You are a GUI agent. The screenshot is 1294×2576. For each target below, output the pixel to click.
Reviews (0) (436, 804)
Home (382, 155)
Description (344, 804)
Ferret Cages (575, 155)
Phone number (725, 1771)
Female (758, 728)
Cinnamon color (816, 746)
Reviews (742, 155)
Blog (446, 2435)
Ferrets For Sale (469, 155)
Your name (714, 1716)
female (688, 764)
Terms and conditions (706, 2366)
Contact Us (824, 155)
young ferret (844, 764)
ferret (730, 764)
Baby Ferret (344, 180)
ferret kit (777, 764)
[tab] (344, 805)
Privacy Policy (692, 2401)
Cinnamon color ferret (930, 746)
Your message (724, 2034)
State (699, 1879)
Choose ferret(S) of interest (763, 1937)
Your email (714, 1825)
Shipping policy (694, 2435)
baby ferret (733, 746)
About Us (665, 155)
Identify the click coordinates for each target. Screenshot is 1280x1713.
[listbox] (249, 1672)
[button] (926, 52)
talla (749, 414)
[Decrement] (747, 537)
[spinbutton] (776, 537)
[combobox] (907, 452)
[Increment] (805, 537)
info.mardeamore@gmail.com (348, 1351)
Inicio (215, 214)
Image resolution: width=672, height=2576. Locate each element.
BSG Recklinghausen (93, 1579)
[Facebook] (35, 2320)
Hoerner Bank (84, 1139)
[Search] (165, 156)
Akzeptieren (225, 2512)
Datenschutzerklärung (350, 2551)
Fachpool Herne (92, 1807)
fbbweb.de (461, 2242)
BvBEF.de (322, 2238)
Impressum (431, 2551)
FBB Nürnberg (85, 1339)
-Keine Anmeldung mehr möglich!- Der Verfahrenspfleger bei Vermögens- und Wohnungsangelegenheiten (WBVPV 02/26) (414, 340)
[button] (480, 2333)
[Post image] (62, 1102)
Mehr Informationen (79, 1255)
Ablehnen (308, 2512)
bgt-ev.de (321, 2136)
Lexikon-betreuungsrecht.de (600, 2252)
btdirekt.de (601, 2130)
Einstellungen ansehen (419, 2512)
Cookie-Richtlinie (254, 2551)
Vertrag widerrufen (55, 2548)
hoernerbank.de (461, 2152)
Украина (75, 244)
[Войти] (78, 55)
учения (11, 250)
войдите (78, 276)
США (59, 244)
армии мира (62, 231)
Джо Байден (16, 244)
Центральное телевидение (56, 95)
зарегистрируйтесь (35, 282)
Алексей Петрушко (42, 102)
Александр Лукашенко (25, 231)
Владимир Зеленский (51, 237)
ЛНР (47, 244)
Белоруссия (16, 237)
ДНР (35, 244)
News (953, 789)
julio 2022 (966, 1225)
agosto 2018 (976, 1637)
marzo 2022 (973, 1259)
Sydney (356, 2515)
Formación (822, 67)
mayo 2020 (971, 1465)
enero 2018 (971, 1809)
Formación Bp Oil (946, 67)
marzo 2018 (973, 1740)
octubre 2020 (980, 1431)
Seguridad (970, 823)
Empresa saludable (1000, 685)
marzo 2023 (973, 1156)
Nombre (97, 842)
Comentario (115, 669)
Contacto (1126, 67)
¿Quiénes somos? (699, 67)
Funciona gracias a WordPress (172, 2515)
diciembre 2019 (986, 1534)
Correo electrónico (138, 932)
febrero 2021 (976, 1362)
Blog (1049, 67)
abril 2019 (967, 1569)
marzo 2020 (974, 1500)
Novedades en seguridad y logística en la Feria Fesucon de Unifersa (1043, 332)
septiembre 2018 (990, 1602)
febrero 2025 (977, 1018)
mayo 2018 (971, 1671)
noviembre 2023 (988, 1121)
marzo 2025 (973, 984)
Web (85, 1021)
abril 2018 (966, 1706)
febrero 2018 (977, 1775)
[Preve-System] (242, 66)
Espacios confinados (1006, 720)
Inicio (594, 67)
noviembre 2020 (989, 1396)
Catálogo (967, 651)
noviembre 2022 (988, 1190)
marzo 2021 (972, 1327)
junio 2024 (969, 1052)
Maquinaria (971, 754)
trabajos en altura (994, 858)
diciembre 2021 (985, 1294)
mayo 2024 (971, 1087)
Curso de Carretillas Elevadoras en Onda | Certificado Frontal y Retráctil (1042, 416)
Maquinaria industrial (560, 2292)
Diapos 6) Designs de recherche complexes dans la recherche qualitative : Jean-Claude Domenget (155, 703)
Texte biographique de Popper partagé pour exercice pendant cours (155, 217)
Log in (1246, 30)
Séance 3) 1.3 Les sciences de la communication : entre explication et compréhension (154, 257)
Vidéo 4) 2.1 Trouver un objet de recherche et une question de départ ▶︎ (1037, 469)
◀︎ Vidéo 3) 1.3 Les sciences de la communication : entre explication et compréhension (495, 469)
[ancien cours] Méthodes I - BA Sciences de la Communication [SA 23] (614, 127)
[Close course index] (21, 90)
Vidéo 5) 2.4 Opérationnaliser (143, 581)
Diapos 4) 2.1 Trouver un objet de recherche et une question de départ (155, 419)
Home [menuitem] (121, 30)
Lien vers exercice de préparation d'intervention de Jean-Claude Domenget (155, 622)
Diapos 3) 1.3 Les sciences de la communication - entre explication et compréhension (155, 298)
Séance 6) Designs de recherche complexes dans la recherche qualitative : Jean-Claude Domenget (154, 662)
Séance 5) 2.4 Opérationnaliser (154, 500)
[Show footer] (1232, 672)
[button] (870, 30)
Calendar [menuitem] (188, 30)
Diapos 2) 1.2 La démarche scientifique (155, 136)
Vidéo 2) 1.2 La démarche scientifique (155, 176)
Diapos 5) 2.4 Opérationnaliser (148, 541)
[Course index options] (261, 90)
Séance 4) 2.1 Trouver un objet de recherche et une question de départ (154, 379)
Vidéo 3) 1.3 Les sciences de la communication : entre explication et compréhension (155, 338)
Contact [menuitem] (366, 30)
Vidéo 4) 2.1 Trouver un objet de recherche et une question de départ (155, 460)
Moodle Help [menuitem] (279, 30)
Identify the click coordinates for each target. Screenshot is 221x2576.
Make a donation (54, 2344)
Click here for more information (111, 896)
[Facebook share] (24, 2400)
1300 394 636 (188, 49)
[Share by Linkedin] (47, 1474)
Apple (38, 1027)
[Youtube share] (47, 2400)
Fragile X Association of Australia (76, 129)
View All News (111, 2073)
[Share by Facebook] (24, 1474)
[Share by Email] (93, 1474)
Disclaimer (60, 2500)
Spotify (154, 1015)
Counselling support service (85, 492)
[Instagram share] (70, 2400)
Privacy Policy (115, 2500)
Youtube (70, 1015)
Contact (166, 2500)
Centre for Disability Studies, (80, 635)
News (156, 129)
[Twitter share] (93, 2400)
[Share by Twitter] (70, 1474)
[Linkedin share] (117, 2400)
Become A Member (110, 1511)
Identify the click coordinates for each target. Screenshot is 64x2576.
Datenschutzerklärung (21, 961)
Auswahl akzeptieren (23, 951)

* * * * * * * * *

● **Exercise requirements**
Would you print, exactly as written, every line above from the one holding "Vidéo 2) 1.2" through the one holding "Click here for more information (111, 896)", with both included and no other lines?

● **Result below**
Vidéo 2) 1.2 La démarche scientifique (155, 176)
Diapos 5) 2.4 Opérationnaliser (148, 541)
[Course index options] (261, 90)
Séance 4) 2.1 Trouver un objet de recherche et une question de départ (154, 379)
Vidéo 3) 1.3 Les sciences de la communication : entre explication et compréhension (155, 338)
Contact [menuitem] (366, 30)
Vidéo 4) 2.1 Trouver un objet de recherche et une question de départ (155, 460)
Moodle Help [menuitem] (279, 30)
Identify the click coordinates for each target. Screenshot is 221x2576.
Make a donation (54, 2344)
Click here for more information (111, 896)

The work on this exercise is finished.